--- START ---

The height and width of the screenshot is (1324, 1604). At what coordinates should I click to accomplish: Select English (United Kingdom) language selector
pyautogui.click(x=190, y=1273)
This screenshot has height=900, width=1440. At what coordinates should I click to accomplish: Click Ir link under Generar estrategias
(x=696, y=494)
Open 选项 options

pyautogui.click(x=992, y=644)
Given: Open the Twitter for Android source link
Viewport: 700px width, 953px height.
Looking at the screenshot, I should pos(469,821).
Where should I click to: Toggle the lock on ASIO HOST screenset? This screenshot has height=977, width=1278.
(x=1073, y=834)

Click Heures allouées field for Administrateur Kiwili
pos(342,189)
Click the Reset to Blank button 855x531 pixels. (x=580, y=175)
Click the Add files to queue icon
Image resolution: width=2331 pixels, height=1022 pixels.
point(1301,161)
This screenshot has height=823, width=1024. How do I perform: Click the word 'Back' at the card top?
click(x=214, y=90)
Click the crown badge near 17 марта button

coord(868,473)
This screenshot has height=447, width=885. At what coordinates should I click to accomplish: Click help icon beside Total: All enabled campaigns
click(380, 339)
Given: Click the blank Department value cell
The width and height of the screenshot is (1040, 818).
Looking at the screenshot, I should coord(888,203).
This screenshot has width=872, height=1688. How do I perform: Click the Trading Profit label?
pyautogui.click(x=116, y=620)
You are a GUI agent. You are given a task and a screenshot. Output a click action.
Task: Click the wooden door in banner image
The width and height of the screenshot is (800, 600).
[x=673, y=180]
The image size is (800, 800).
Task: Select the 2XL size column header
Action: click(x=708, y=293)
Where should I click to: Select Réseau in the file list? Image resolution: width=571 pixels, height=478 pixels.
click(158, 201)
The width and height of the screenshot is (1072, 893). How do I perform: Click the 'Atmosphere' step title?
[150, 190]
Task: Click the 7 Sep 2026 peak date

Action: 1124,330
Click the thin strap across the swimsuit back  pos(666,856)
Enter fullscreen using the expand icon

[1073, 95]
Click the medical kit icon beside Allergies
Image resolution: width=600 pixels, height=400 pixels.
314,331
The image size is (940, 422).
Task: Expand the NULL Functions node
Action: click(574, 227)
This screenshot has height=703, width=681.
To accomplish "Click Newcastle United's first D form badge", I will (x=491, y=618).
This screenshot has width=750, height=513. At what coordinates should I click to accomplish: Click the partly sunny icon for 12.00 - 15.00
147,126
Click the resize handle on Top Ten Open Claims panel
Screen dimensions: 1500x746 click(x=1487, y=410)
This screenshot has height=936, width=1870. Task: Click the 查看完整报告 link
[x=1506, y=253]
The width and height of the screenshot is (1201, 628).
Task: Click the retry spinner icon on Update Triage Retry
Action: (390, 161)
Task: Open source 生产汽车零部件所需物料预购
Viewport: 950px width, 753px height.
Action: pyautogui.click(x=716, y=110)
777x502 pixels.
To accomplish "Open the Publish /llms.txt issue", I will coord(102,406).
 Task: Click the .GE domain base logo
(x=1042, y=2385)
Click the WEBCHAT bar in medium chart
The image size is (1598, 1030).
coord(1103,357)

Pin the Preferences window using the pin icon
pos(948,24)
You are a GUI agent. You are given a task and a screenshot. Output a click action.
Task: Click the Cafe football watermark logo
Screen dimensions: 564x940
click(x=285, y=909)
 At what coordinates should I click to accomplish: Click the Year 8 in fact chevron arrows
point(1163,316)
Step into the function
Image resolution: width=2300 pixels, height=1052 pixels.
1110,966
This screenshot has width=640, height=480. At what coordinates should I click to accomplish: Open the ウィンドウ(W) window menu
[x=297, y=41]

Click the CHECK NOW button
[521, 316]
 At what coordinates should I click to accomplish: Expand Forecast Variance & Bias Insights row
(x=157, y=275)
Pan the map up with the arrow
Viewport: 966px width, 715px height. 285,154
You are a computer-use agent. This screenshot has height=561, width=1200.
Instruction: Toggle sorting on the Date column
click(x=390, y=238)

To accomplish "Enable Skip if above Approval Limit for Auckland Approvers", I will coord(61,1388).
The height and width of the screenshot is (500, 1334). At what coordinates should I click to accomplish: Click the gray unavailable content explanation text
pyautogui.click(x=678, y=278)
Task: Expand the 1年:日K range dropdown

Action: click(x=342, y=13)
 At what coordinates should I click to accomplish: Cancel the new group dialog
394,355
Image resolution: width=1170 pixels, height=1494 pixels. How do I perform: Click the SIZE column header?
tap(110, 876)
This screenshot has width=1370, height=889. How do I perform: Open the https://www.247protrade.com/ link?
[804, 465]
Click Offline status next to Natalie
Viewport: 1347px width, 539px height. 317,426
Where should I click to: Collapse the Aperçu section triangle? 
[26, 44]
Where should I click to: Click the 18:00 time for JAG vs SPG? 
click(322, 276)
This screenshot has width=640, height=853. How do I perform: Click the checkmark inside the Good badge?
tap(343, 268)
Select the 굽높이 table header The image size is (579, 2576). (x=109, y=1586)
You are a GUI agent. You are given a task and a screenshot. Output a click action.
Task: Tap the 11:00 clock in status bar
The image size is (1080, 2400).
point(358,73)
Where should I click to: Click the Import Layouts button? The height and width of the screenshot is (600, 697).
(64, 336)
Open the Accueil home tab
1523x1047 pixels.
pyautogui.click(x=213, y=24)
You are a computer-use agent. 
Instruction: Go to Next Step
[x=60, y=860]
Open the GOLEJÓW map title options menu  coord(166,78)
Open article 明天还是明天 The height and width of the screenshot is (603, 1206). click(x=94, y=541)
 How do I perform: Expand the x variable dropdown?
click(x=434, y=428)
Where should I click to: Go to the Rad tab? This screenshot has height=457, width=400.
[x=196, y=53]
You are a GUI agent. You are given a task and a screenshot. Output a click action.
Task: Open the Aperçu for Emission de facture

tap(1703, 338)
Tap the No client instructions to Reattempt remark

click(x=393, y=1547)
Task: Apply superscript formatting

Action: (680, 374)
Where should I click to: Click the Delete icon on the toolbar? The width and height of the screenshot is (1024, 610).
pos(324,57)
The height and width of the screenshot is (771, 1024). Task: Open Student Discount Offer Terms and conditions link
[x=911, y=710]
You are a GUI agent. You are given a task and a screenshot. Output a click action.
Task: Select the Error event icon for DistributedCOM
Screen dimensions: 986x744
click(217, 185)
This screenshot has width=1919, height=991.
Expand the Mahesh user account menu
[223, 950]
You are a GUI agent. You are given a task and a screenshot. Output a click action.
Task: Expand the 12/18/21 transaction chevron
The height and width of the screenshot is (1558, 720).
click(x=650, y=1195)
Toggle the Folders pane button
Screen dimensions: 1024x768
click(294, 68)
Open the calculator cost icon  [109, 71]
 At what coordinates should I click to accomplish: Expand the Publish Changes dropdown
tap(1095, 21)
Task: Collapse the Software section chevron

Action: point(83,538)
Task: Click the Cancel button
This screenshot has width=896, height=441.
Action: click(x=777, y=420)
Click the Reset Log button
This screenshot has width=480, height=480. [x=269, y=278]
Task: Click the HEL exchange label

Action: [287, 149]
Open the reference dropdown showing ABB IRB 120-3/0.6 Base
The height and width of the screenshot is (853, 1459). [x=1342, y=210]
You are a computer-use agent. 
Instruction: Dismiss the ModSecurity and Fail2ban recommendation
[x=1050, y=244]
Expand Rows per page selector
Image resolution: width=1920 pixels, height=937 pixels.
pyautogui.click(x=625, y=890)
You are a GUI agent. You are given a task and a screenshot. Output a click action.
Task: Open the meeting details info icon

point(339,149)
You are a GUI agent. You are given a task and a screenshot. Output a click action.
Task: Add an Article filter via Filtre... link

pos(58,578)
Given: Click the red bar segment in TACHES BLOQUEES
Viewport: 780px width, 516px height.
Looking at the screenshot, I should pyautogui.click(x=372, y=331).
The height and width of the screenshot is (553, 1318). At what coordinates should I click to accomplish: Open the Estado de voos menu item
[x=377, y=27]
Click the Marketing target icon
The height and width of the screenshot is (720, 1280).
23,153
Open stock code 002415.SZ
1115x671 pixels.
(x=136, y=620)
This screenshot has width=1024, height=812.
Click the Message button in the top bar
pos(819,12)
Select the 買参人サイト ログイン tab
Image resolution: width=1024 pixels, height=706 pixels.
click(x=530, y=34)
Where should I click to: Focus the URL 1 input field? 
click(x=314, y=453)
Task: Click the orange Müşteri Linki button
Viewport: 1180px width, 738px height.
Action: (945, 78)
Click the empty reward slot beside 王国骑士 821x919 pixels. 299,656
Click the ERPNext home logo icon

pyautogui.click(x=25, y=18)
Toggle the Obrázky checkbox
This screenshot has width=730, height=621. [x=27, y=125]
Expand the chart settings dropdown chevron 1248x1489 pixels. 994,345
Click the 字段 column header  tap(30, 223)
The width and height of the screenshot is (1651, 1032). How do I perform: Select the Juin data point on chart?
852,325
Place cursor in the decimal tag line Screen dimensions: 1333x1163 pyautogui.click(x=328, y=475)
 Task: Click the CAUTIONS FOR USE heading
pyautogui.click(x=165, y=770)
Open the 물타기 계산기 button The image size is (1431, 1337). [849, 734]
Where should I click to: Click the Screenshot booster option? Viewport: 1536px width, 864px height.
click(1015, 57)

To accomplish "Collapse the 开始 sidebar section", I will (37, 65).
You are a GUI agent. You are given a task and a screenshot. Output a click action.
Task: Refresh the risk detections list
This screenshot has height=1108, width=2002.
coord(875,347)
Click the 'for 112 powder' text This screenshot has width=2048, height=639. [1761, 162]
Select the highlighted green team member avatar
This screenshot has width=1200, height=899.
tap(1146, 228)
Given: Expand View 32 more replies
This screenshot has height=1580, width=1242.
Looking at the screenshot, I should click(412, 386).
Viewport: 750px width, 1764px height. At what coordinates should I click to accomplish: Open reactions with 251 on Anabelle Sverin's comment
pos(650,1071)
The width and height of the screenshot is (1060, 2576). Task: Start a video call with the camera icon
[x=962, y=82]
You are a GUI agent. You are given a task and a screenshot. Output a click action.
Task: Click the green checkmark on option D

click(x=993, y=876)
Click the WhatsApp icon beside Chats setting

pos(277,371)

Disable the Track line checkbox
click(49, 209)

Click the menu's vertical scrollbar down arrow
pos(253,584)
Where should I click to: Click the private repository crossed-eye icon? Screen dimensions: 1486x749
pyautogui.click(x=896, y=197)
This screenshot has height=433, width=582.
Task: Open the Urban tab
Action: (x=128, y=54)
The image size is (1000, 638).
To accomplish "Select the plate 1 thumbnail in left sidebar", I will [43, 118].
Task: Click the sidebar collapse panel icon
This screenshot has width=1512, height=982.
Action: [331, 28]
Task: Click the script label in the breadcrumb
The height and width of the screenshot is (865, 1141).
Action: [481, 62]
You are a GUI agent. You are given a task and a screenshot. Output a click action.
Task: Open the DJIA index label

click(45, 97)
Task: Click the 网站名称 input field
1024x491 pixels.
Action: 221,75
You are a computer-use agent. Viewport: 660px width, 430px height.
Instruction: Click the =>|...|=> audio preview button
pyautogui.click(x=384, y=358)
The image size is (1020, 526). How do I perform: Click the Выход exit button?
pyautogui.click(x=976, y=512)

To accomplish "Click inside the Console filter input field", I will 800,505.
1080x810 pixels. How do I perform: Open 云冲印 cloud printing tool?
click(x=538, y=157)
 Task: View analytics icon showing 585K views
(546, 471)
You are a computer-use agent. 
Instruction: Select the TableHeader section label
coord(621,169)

--- END ---

# TASK OBJECTIVE
In the data shown above, how many lines hold the string "sidebar"? The answer is the number alone.

# TASK ANSWER
3